As usual, the vast majority of those arrests—92 percent—were for possession rather than manufacture or sale. The National Organization for the Reform of Marijuana Laws reported that “much of the national decline resulted from a drop-off in marijuana arrests in Texas,” where the total fell by more than 50,000.

Nationwide, marijuana arrests peaked at nearly 873,000 in 2007; the 2019 number was 37 percent lower. While the odds that any given cannabis consumer will be arrested have always been low, they are getting lower. Possession arrests in 2007 represented about 3 percent of marijuana users that year, judging from survey data. That risk in 2019, when there were more cannabis consumers and fewer arrests, was down to about 1 percent.

Marijuana arrests have dropped by 27 percent since Colorado and Washington became the first states to legalize the drug for recreational use in 2012, but the decline has not been smooth. After dropping in 2013, pot busts rose in 2014, fell in 2015, then rose slightly for three consecutive years before dropping substantially in 2019.

Since possession had been legalized in eight states—including California, the most populous—by 2017, it may seem surprising that marijuana arrests initially continued to rise. But because several jurisdictions that legalized pot had previously decriminalized possession, their arrest rates were already relatively low. While California accounts for 12 percent of the U.S. population, for example, it accounted for less than 2 percent of marijuana arrests in 2016.

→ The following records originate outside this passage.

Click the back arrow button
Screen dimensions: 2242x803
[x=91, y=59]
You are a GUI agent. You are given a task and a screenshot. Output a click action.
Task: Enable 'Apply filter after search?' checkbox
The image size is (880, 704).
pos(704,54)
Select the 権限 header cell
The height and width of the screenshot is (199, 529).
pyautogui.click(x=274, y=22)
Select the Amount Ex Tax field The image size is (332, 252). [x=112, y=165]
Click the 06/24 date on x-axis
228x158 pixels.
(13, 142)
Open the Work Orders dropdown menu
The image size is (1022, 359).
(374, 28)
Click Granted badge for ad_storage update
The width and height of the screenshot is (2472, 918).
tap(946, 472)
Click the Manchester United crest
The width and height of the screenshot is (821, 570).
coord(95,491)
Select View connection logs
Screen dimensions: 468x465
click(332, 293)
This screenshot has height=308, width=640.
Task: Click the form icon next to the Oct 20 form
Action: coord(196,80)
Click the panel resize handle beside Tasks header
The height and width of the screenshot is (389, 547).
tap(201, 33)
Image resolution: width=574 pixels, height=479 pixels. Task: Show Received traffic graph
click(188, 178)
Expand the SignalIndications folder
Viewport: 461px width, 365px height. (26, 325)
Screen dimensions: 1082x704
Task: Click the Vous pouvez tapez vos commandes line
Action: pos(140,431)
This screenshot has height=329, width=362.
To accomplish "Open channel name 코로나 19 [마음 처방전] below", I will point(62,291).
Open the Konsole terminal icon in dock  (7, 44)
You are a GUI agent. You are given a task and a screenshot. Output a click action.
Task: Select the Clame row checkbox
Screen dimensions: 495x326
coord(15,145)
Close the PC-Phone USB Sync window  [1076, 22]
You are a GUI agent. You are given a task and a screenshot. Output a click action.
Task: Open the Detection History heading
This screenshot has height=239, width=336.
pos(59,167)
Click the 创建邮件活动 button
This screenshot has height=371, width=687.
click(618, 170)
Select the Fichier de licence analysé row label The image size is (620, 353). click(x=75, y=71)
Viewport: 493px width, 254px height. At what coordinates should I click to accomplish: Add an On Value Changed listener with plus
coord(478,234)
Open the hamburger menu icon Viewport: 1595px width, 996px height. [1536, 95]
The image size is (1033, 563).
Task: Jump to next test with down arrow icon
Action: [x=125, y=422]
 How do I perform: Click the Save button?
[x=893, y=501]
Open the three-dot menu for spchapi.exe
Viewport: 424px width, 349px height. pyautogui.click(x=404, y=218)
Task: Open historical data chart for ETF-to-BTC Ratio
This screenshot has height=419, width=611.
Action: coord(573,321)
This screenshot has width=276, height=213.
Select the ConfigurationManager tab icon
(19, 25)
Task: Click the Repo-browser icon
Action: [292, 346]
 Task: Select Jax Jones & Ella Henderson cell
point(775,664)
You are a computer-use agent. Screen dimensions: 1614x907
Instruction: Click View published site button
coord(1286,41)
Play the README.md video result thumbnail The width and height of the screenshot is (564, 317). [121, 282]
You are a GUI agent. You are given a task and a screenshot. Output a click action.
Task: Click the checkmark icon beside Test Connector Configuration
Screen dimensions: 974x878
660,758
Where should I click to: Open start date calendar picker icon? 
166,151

The risk of arrest is not evenly distributed across the population. The American Civil Liberties Union (ACLU) found that black people are 3.6 times as likely to be arrested for marijuana possession as white people, even though rates of cannabis consumption in the two groups are similar.

Racial disparities persist even after decriminalization and legalization. In 2016, Illinois eliminated criminal penalties for possessing less than 10 grams (about a third of an ounce). The following year, the Chicago Sun-Times reported, four-fifths of the people busted for marijuana possession in that city were African Americans, who account for about a third of Chicago’s population.

In states that legalize marijuana, the ACLU found, the black-white gap shrinks but does not disappear. In Colorado, for example, use in public remains illegal, and black people are almost twice as likely to be arrested for such offenses as whites.